J Prosthet Dent. 2024 Apr 22:S0022-3913(24)00276-2. doi: 10.1016/j.prosdent.2024.04.001. Online ahead of print.

Abstract

Statement of problem: Digital scanning is gradually replacing conventional impression making, but consensus on how tooth preparation influences the accuracy of intraoral scanning is lacking.

Purpose: The purpose of this in vitro study was to evaluate the effect of substrate material and abutment geometry on the accuracy of digital casts obtained by intraoral scanning.

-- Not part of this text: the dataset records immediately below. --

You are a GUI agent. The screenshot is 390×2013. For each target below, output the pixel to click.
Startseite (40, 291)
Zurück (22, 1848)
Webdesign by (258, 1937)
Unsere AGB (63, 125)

Material and methods: The height and total occlusal convergence (TOC) angle were measured in 5 different groups that contained 5 specimens of different materials: natural tooth, cobalt chromium alloy, titanium, zirconium dioxide ceramic, and resin. The specimens were scanned with an industrial scanner to obtain reference data. Each specimen was placed in a maxillary standard dentition model that was assembled in a head simulator. Each dentition model was scanned 10 times with an intraoral scanner (IOS) under operatory lighting conditions to acquire intraoral scanning files for each specimen. All data were imported into a metrology software program and processed. A total of 10 trueness deviations, the mean superimposition results between IOS scanning data and reference data, and precision deviations, the mean superimposition results between IOS scanning data in pairs, were recorded. Two-way analysis of variance (ANOVA) and Tukey multiple comparison test were used to analyze the accuracy of intraoral scanning in relation to the height or TOC angle of the abutment (α=.05). The total means of each substrate material were compared with the Kruskal-Wallis test and Dunn test for multiple comparisons.

Results: The accuracy of scanning images was related to material and abutment geometry (P<.05). Bias was larger as abutment height increased with most substrates. Larger TOC angles increased the accuracy of the digital scans. The trueness deviation of translucent materials and the precision deviation of reflective materials were generally larger.

Conclusions: Substrate material and abutment geometry influence the accuracy of intraoral scanning. The accuracy of IOS generally tended to improve with decreasing height and increasing TOC angle and was affected by different substrates.